Pardon my 1990s metaphor, but:
* If you have no DRM and people can just share the install disk, they will do that and piracy will be universal
* If you implement a CD check, yes, people with CD burners can bypass it but those are far fewer. Yes, industrial shops can mass-produce pirated CDs but not everyone is willing to buy those.
* If you implement even more stringent restrictions such that duplicating the CDs is significantly harder (to continue the metaphor, do something weird with the sectors that requires CloneCD instead of more generic ISO-ripping software) and now you're down to people with specialized hardware/software
* If you go further and implement software DRM checks, they can be bypassed, but now we're down to the portion of the market willing to download sketchy crack programs that totally aren't viruses, the host of the website swears. This is a *much smaller* group than those that would just grab an official install disc from their friends.
etc., etc. These measures do not have to be perfect to be effective. There can still be pirated copies available, but if the effort to get to them is sufficiently higher than buying the official copy (and that threshold is different for different people) they have served their purpose.
Most techie people I know ripped their DVD collections. Many ripped their Blurays but plenty didn't because it requires specialized software to get around the DRM. Only a handful of them have ripped their UHD discs which require specialized software AND specific hardware AND flashing a specific firmware on that hardware.

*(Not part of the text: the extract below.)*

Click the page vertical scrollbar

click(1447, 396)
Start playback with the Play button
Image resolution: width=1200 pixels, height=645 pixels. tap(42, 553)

"Cutting down sharing in friend groups" is exactly what they hope to achieve.
>The vast majority of DRM protected content (or at least majority by watch time) available in UHD via torrent in a matter of hours. People like to stay away from torrents, because it carries significant risk in many jurisdictions.
Sounds like you're proving his point? If stripping DRM is so trivial that anyone can pop in a bluray and rip it (like ripping CDs in itunes), piracy would arguably far worse. Pirates today have to brave shady torrent sites and the risk of getting C&D letters. Asking your friend to make a copy is far more accessible.
If you can ask a friend with basic tech know-how to "rip a CD", you can also ask a friend with basic tech know-how and a VPN to "rip a movie".
It's that hard to upload a file to google drive and share a link? Is your model of the average person a bumbling idiot that struggles to do anything other than opening tiktok and flicking up?
I mean, a real average person, in a natural environment. Not in a movie or in stock footage. The real deal.
I have, and, holy shit. I cannot find the words to express just how unsettling it was of an experience. I still haven't fully recovered from it.
Or torrent through a VPN, which many people have access to already.
There are plenty of consumers who are happy to pay a reasonable price for an easy-to-access product.
The question is, does adding DRM onto your product push more of those consumers towards piracy than it does towards paying...?
The biggest flaw with this logic is that screen capturing tools specifically don't work on DRM protected content. Moreover if you're trying to imply making a screen recording is some sort of black magic to normies, you must be living in the 2010s. Nowadays both iOS and Android have built-in screen recorders, and on desktops you can use something like loom, which works off a browser.
If I could rip K-Pop Demon Hunters with a screen capture app to obtain a file I could share with a friend, I still wouldn't do it. Because finding a torrent is simpler and faster. I would get a very similar file, but so much faster, because I didn't have to keep the screen running at x1 for the full duration.
And finding a shady website that has it available is simpler and faster still.
Well no, because the lack of DRM wouldn't just mean you can manually screen record netflix. It also means you (or someone else) can write an app to screen record netfilx for you, or skip that altogether, similar to something like yt-dlp. After all, if somebody wants to rip youtube (DRM free), they don't screenrecord it, they find some random website/tool off google.